RECORDS SUPPLIED —
- - - -

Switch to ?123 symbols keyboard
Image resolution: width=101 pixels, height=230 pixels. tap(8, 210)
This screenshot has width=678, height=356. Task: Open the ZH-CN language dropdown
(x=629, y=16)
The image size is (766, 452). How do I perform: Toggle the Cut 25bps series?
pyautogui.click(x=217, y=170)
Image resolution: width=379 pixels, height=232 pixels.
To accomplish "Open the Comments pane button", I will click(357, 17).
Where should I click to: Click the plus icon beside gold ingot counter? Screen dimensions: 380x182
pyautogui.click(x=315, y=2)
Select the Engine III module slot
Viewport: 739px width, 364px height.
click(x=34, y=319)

- - - -

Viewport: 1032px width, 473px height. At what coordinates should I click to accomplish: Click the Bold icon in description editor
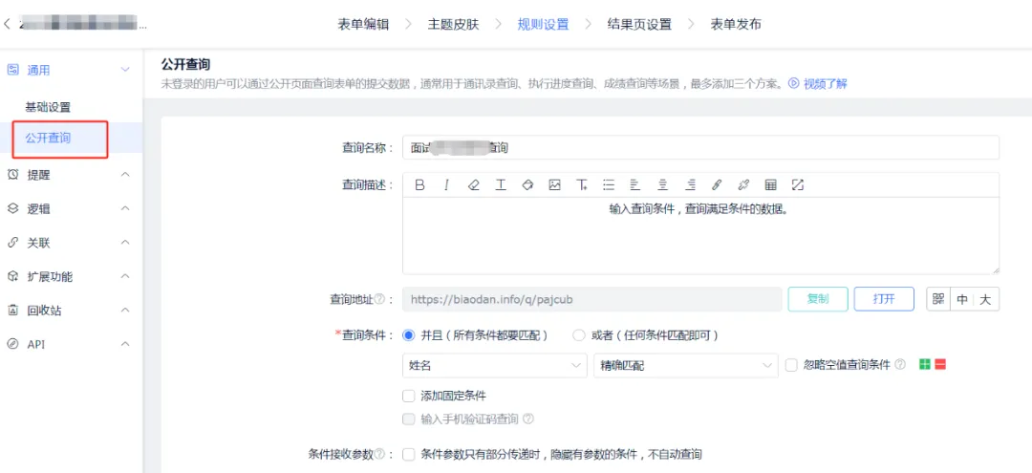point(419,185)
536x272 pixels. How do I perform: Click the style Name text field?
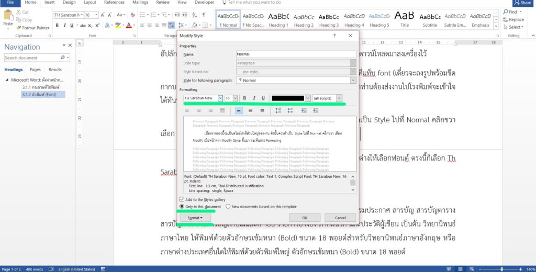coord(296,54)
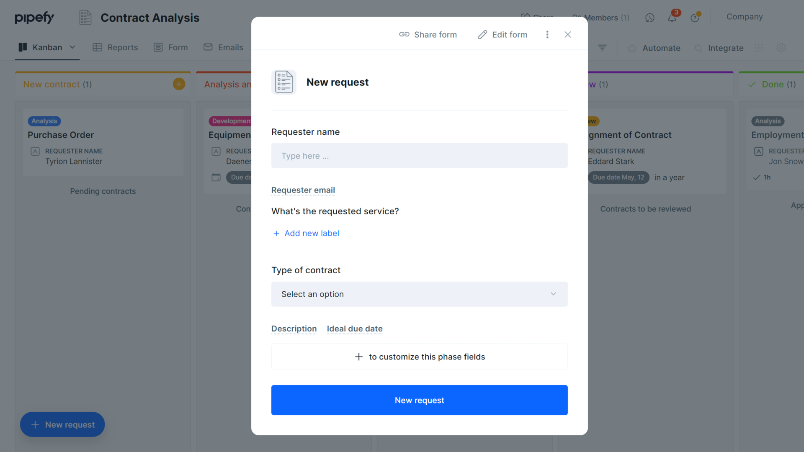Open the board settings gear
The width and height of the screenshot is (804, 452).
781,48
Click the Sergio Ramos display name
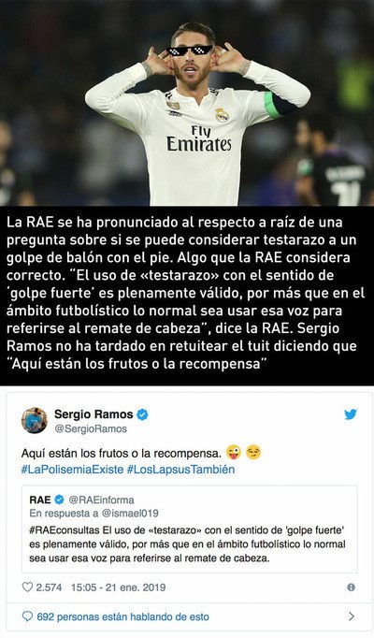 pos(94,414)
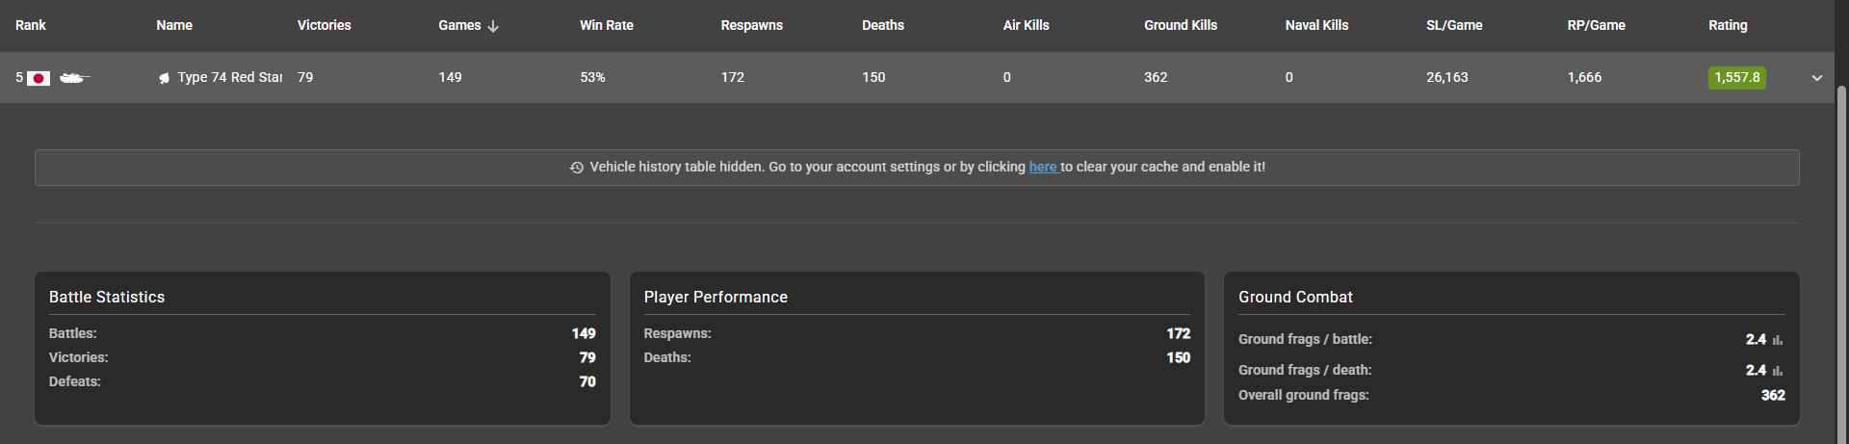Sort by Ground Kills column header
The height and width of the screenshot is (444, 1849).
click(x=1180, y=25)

- - - -

WHAT NEEDS TO BE DONE —
Exact duplication is required for the lines above, from the line that contains "Switch to ?123 symbols keyboard" to the line that contains "Select the Engine III module slot", inclusive; omit all others.

YOUR SOLUTION —
Switch to ?123 symbols keyboard
Image resolution: width=101 pixels, height=230 pixels. tap(8, 210)
This screenshot has width=678, height=356. Task: Open the ZH-CN language dropdown
(x=629, y=16)
The image size is (766, 452). How do I perform: Toggle the Cut 25bps series?
pyautogui.click(x=217, y=170)
Image resolution: width=379 pixels, height=232 pixels.
To accomplish "Open the Comments pane button", I will click(357, 17).
Where should I click to: Click the plus icon beside gold ingot counter? Screen dimensions: 380x182
pyautogui.click(x=315, y=2)
Select the Engine III module slot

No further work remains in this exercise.